With my thumb digging into his larynx, all Patrick could manage was a tiny flick of his head. It was enough. I let him go and he clutched at his throat,
gasping, and trying to curse, but no words came out. I heaved open my door, climbed out, slammed it and walked away. Behind me I heard the Mini's engine fire up and roar as Patrick cranked the steering wheel, pulled out of the parking space into a tight U-turn and roared off into the night, heading north.

I'd forgotten about him already; I was surveying the flat where Zoe was being held prisoner, the shop below it, the other shops in that block and the flats above them. I strode down the street, trying to look as if I was headed somewhere, trying not to make my reconnoiter too obvious. As I passed on the far side of the road I raised my hand to scratch my forehead, to hide my profile in case anyone was watching from the flat. A hairdresser's nearly opposite had a deep unlit doorway piled with litter; they'd gone out of business months ago, by the look of it, so there was no light from inside to silhouette me. I stepped into the doorway, pushing myself back into the shadows, and took a good look.
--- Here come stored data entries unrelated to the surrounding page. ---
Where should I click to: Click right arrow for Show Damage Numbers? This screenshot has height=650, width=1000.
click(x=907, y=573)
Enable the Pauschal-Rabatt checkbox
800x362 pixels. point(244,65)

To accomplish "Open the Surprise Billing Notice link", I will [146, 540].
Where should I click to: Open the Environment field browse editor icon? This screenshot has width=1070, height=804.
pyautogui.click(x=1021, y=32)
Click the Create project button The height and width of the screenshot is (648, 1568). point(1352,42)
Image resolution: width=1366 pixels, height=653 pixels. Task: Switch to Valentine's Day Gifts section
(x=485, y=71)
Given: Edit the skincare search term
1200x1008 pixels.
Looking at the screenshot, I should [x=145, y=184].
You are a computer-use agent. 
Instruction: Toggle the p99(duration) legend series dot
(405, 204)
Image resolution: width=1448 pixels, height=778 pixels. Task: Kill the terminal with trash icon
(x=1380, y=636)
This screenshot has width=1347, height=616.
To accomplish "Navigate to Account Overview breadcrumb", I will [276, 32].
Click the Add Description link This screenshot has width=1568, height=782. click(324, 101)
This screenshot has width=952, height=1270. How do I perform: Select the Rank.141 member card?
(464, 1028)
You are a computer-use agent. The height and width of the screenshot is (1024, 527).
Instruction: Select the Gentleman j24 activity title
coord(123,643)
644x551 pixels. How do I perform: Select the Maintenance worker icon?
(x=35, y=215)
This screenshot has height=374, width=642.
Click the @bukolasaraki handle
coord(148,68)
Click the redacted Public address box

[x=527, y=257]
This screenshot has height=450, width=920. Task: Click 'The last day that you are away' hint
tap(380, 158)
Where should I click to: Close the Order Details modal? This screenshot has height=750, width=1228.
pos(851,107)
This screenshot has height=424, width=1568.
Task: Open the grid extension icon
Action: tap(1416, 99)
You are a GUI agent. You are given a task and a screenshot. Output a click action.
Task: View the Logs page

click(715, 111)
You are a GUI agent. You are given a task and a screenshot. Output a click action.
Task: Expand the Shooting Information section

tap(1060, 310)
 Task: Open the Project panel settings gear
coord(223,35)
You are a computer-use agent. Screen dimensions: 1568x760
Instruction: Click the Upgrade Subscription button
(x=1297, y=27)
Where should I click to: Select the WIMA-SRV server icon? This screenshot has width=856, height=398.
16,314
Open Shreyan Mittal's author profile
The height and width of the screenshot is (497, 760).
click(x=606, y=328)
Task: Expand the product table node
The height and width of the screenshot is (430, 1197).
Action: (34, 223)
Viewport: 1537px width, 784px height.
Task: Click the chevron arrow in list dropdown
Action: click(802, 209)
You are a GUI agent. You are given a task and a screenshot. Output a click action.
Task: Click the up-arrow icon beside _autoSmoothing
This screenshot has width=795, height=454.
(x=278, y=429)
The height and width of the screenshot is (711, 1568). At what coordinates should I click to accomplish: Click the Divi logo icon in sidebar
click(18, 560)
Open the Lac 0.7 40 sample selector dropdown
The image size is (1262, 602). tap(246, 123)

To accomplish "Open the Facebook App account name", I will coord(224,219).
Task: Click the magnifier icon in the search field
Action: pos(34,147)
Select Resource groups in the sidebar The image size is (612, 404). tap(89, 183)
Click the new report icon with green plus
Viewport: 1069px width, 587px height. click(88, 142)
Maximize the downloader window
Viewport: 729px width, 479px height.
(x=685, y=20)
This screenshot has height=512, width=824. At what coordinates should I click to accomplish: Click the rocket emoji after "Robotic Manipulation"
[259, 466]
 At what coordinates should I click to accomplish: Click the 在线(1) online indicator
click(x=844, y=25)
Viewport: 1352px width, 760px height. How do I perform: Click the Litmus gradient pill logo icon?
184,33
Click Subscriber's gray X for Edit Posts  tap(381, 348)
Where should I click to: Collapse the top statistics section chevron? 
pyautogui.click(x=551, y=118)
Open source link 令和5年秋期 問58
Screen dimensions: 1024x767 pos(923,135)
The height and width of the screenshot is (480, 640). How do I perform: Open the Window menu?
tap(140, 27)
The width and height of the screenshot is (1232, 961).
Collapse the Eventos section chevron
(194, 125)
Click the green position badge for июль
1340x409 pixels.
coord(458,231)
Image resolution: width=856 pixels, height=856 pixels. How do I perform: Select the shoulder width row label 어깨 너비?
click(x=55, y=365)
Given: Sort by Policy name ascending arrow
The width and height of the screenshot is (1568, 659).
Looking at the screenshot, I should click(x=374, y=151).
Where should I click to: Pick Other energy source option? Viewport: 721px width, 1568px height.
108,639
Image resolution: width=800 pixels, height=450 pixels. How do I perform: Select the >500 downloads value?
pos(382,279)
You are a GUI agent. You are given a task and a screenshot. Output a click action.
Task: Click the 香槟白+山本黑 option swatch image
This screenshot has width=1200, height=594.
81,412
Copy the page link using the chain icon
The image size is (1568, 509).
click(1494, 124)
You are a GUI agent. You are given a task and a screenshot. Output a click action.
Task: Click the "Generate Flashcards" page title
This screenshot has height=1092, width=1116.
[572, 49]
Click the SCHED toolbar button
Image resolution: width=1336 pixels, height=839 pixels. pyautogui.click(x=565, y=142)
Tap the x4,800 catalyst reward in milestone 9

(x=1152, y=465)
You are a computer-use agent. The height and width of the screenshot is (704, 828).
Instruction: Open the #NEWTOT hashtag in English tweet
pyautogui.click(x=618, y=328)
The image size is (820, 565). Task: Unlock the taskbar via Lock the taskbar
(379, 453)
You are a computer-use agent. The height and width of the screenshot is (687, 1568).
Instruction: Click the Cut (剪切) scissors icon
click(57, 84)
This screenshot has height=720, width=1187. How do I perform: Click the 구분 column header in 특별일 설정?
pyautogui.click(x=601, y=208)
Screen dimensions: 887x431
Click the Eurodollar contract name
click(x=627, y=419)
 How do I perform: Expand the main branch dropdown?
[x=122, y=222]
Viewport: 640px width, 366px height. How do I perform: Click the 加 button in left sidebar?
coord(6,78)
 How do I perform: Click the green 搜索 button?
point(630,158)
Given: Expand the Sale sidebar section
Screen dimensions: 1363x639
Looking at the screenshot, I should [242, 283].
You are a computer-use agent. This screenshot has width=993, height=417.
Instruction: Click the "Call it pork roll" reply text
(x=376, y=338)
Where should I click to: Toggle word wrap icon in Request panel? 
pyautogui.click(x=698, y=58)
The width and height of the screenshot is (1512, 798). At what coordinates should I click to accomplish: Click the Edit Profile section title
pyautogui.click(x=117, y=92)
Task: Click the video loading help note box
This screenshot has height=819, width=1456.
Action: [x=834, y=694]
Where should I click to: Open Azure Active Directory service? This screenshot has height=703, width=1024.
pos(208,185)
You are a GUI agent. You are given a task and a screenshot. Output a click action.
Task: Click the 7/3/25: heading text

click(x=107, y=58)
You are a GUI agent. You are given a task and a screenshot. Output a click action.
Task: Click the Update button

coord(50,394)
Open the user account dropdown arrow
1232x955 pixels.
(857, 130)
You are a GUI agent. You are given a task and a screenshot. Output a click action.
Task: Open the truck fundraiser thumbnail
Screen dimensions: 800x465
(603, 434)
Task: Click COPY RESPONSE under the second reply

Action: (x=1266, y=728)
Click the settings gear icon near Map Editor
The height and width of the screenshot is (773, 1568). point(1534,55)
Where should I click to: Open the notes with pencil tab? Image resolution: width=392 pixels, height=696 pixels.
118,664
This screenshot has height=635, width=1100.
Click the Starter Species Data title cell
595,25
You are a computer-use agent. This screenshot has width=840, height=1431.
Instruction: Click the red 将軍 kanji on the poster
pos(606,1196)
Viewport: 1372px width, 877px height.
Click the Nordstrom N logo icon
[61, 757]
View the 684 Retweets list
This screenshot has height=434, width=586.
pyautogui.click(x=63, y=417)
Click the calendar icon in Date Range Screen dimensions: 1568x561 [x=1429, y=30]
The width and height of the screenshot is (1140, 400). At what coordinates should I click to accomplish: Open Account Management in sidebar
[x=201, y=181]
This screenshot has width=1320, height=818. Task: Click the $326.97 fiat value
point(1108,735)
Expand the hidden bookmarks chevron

The Turk's place was on a corner where a smaller road joined the main shopping precinct; the junction was a mini-roundabout. The flat took up the top two floors of a three-story building, and its lower windows were nine or ten meters above the level of the
street. To the front, facing the main drag, were two windows on each floor; round the corner, three more on each floor, plus small frosted panes that must have been bathrooms. A big flat, then, five or six bedrooms at least. Were they all occupied? I knew Zoe could be a handful, but surely she didn't need six guards, especially when she was lashed to a bed?

Unless this flat was a lodging-house for some of the Turk's heavies, and they had locked Zoe in one room there rather than find a new place just for the purpose of holding her…. That made depressingly good sense.

The electrical goods shop on the ground floor was a small independent, not part of a chain; its windows were piled high with assorted toasters, microwaves and vacuums, and even the odd laptop and music player. It was probably struggling—didn't everyone buy that sort of stuff online these days?—but the owners weren't going down without a fight. The place was neat, secure, and well maintained. The double gates onto the side street were freshly painted, massive and solid, set into a brick wall. No weakness there. The door to the stairs up to the flat opened onto the main street, and it too was solid and forbidding. One way in, one way out,
unless I climbed onto the roof and squeezed down the chimney. Absurd as the idea was, I checked out the roofline. The building didn't even
have
a chimney.

I was bone-tired, I suddenly realized, and ravenous. It had been hours since that service station sandwich. I needed to eat and I needed to rest and I needed to think. Stepping quickly out of the shop doorway, I looked up and down the street. There was a greasy spoon about five doors down, warm yellow light spilling onto the pavement.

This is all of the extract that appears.